What it doesn’t handle:

Metadata filter schema design (you have to do this yourself)
Memory decay weighting (no built-in mechanism)
Consistency issues with concurrent multi-agent writes

Practical scale: For under 50K entries with a single user/agent, LangMem works out of the box. Beyond that volume or with multi-tenancy, you need to build governance logic on top.

On cost, LangMem itself is free, but it calls an LLM to extract memories at the end of each session:

100 users × 3 sessions/day × ~1K tokens/call
= 300K tokens/day
≈ ~$0.1/day with Claude Haiku

Using a cheap model for memory extraction and an expensive model for the main task is standard practice.

When to Update Memory

Memory isn’t just passively stored and retrieved — it can actively evolve:

Online updates (hot path): The agent decides to update memory mid-execution. Suitable for Episodic (real-time events).

Offline updates (offline job): Batch-extract insights after processing a set of traces. Suitable for Procedural (rule updates).

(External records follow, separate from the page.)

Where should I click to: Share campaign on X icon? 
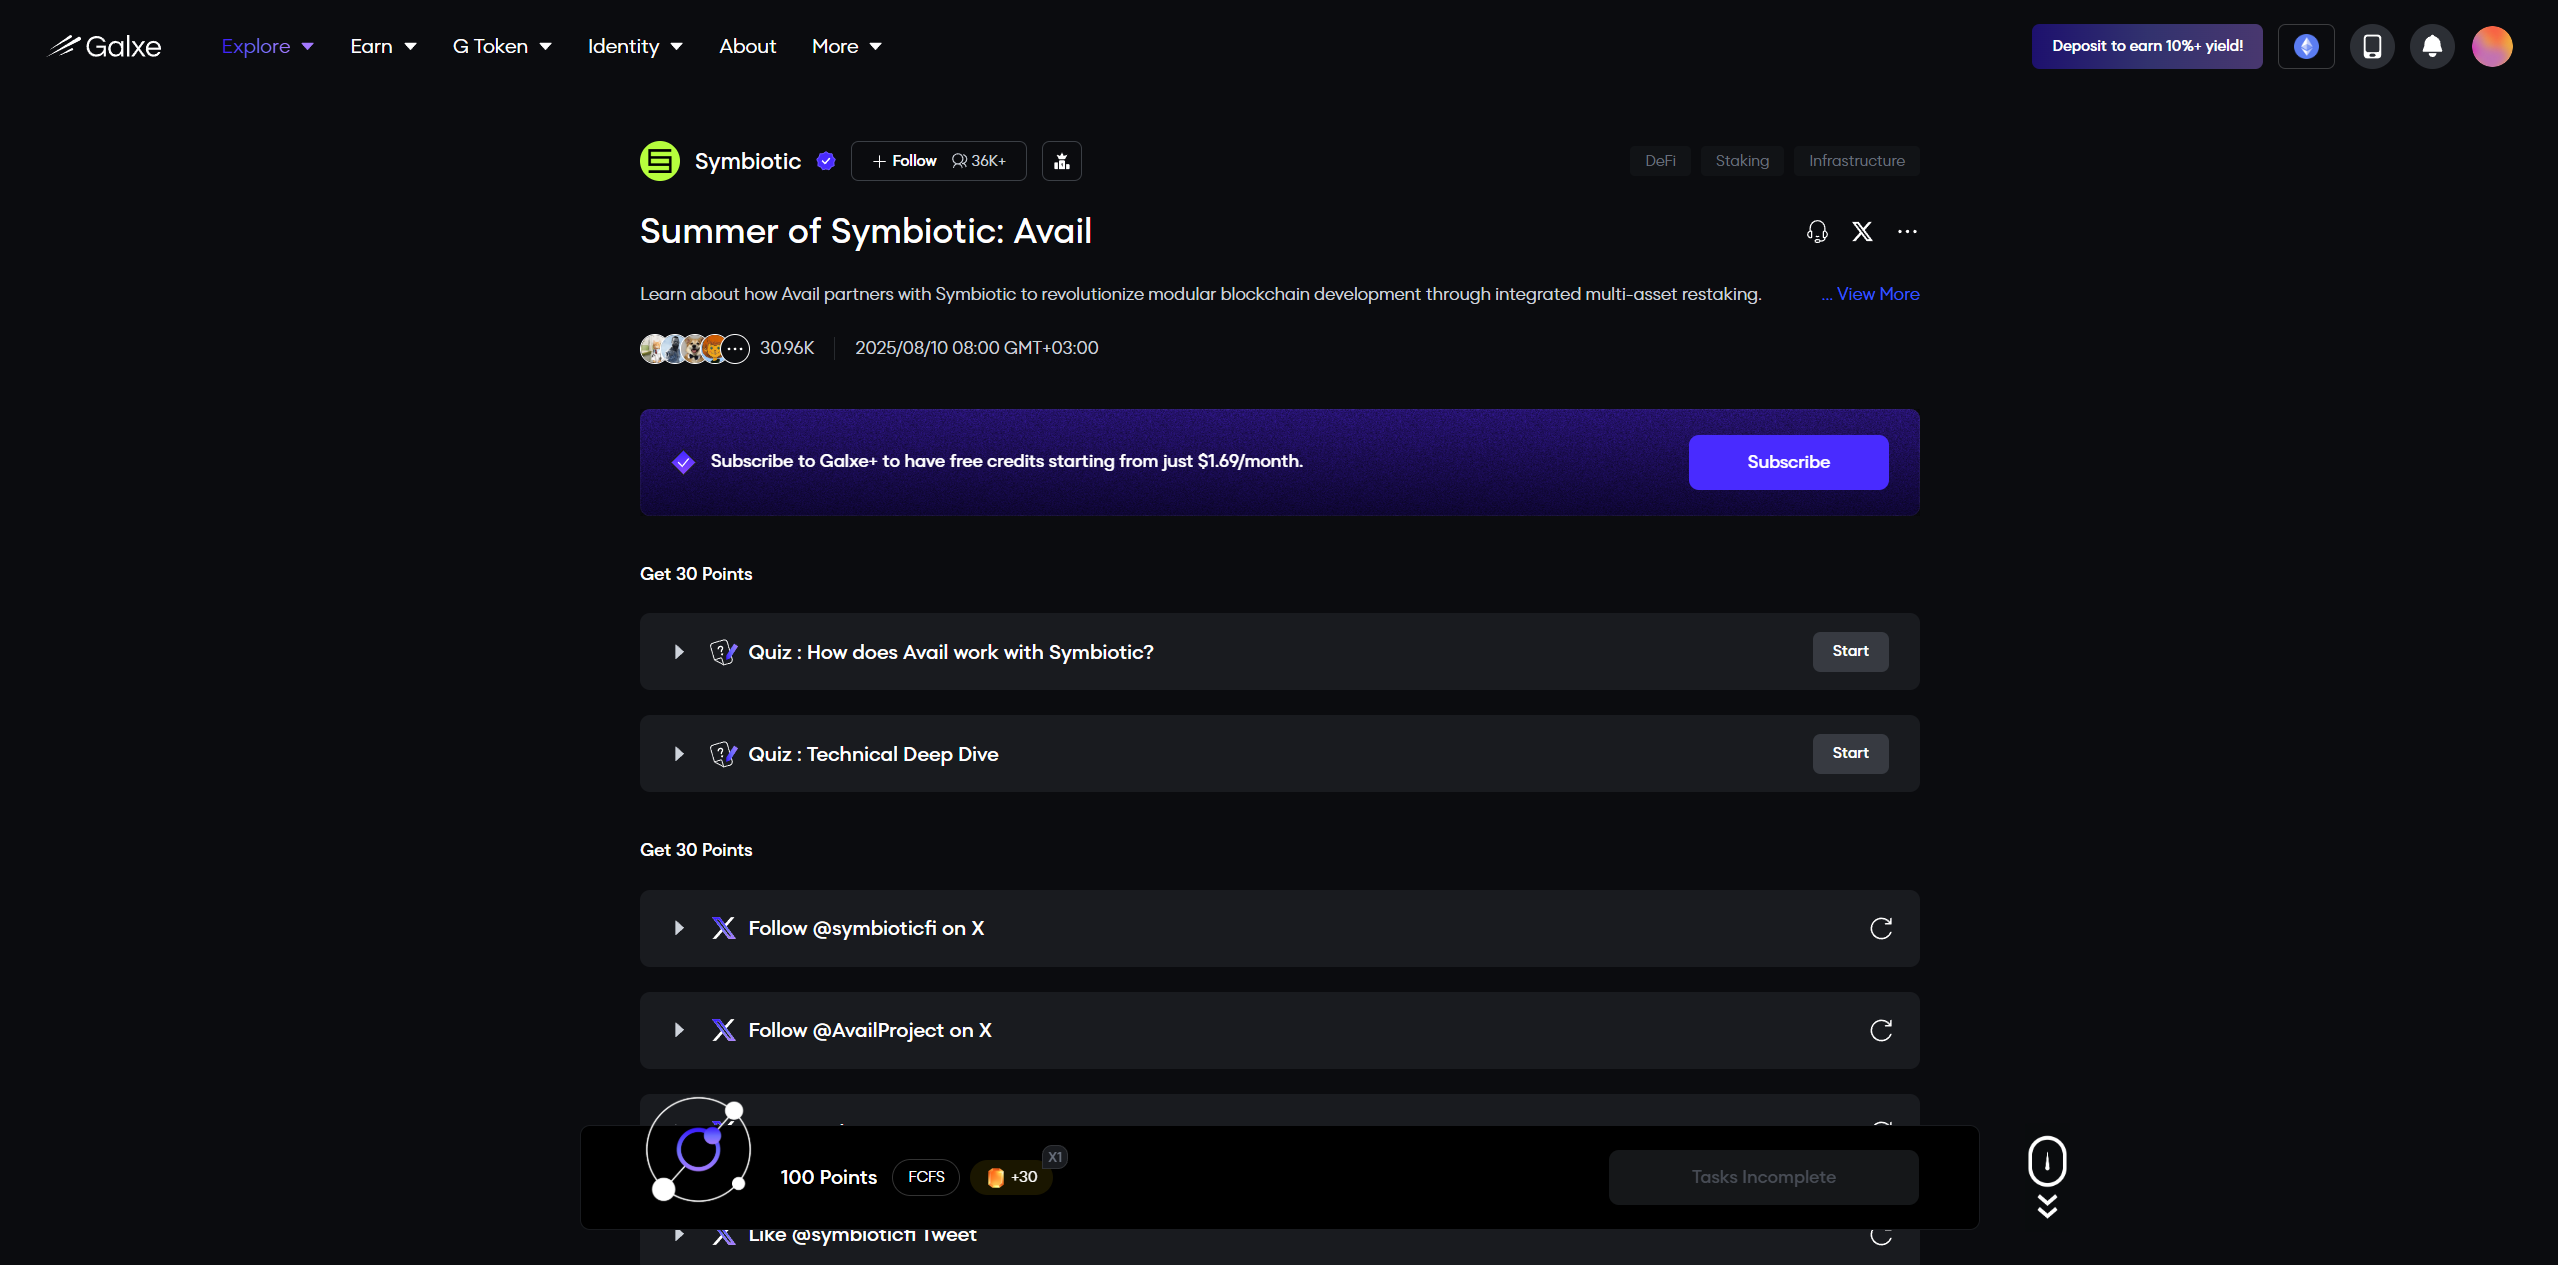(1862, 232)
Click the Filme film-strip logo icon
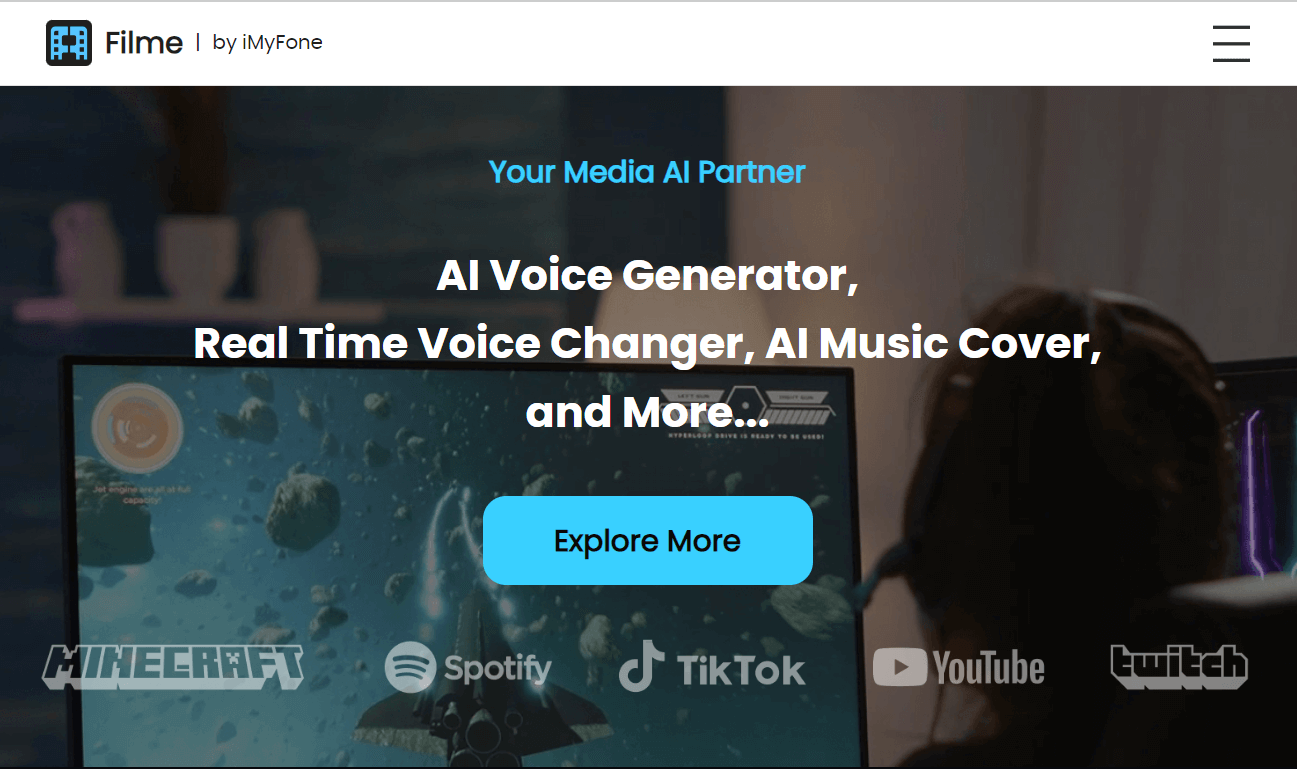The height and width of the screenshot is (769, 1297). click(69, 43)
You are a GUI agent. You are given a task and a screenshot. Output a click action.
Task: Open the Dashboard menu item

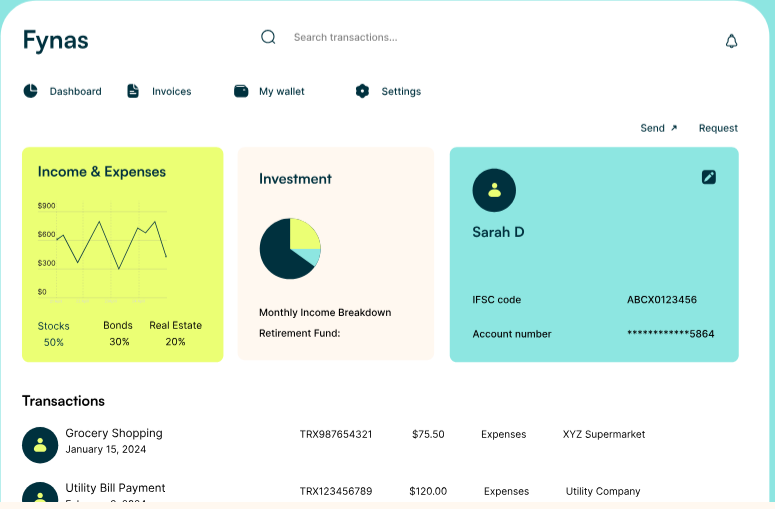pos(76,91)
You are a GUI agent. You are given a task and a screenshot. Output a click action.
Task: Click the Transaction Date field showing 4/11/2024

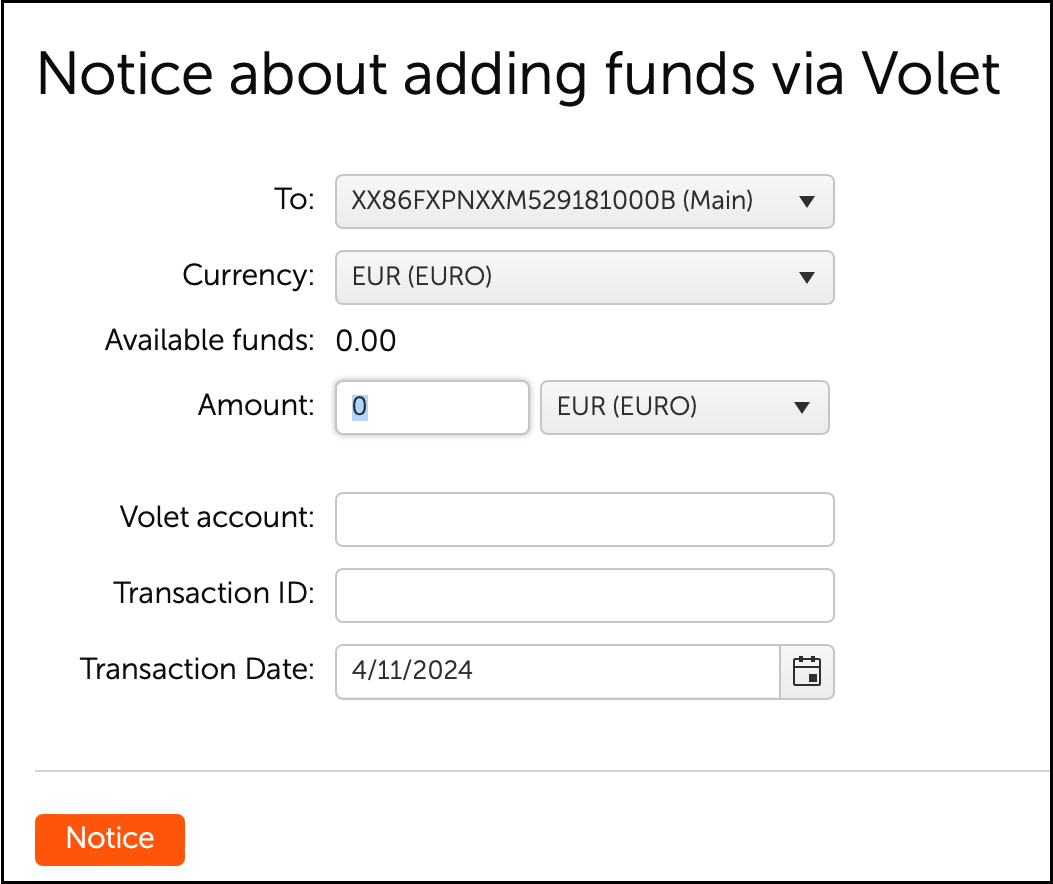click(x=557, y=672)
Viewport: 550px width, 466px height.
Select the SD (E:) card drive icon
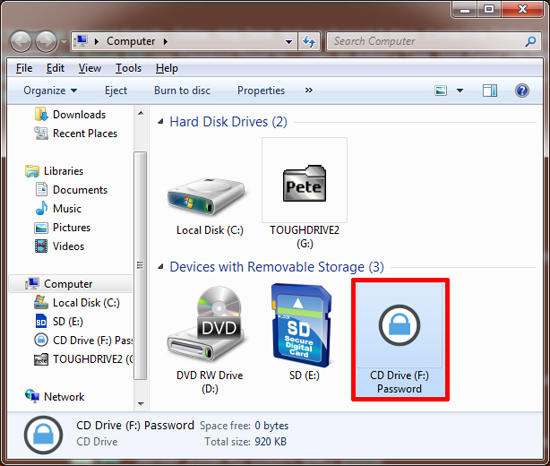click(302, 325)
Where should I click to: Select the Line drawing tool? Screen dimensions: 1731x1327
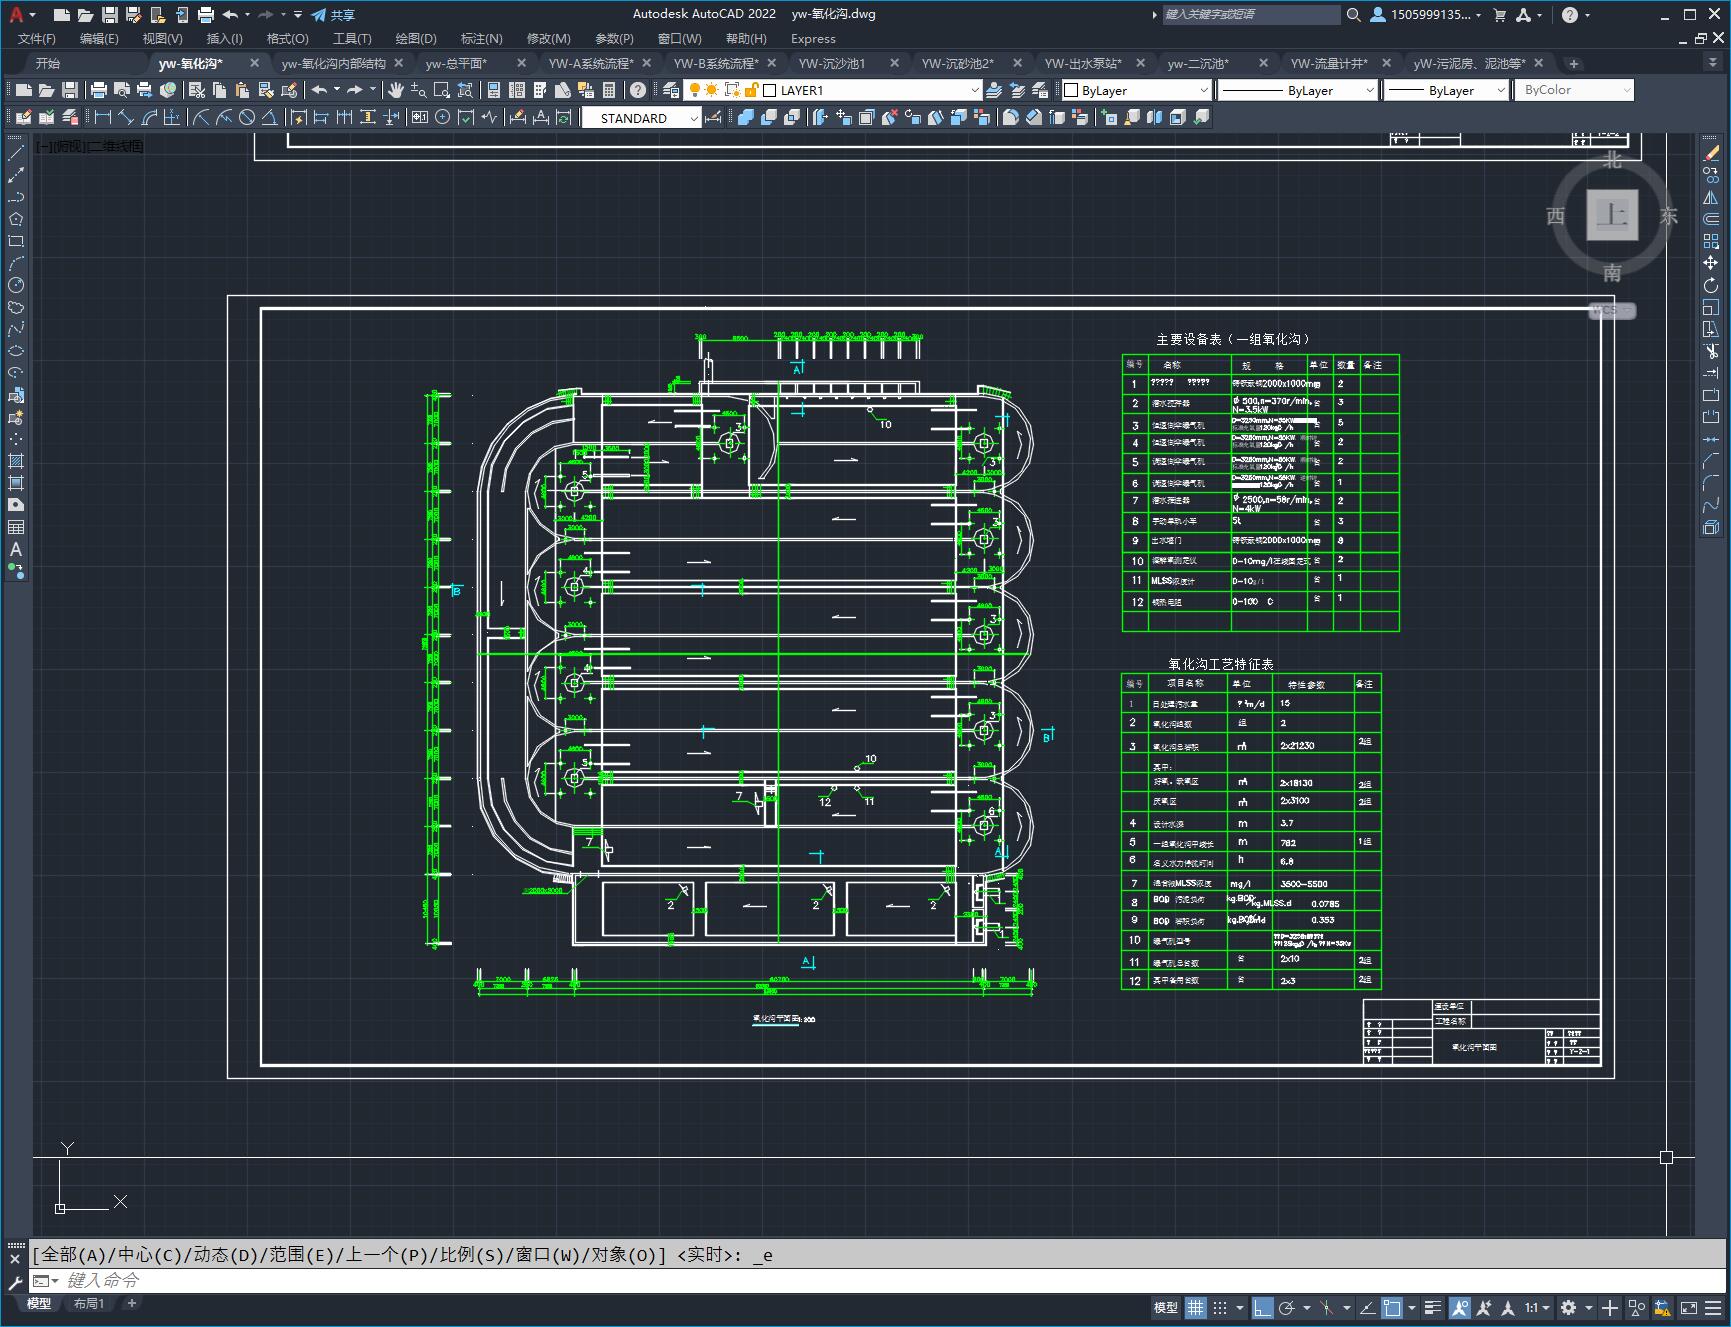click(x=16, y=154)
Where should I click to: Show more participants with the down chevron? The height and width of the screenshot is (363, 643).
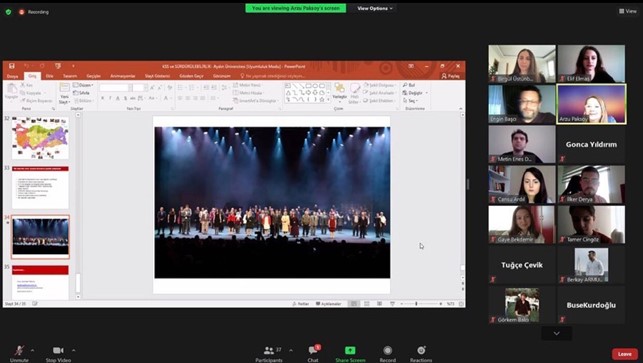click(556, 333)
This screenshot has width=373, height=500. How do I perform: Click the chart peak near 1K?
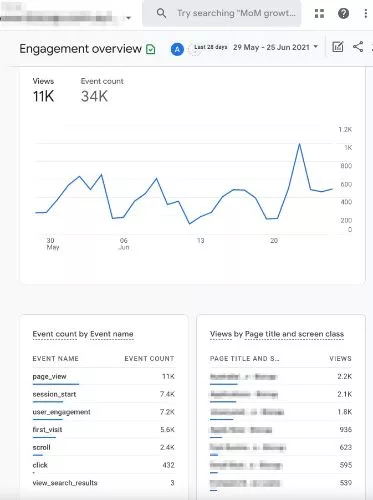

OpenClaw calls this “Dreaming” — the agent automatically reviews its history during idle time, updates its long-term memory, and starts smarter next time.

The Memory Ownership Problem

This is the core warning Harrison Chase raised in “Your harness, your memory,” and the point most easily overlooked:

“Memory isn’t a plugin — it’s part of the harness itself.”

Here’s the problem:

Use Claude Managed Agents (Anthropic API) → Memory lives entirely on Anthropic’s servers; you can’t see it or take it with you
Use Codex (OpenAI) → Compressed summaries are encrypted; unusable outside the OpenAI ecosystem
Use open-source harness (LangGraph + self-hosted store) → Memory is entirely in your hands

This isn’t just a technical choice — it’s a business decision. Memory is the asset that makes agents better over time; it’s the accumulation of your users’ preferences, work habits, and past decisions. Putting this asset on someone else’s platform means handing them your deepest lock-in leverage.

Closed APIs get you started quickly, but your memory is locked in. Open-source harnesses require self-maintenance, but the memory truly belongs to you.

The Big Picture

The memory problem in Agentic Engineering doesn’t end with picking a memory library.

The correct order of thinking is:

Determine memory types: Do you need to store rules (Procedural), events (Episodic), or facts (Semantic)?
Estimate data volume: A few hundred entries work with text files; tens of thousands and above need vector search
Choose an implementation: LangMem is a good starting point, but not the finish line
Consider ownership: The harness you choose determines how much control you have over your memory

Memory makes agents better over time — but only if you truly own it.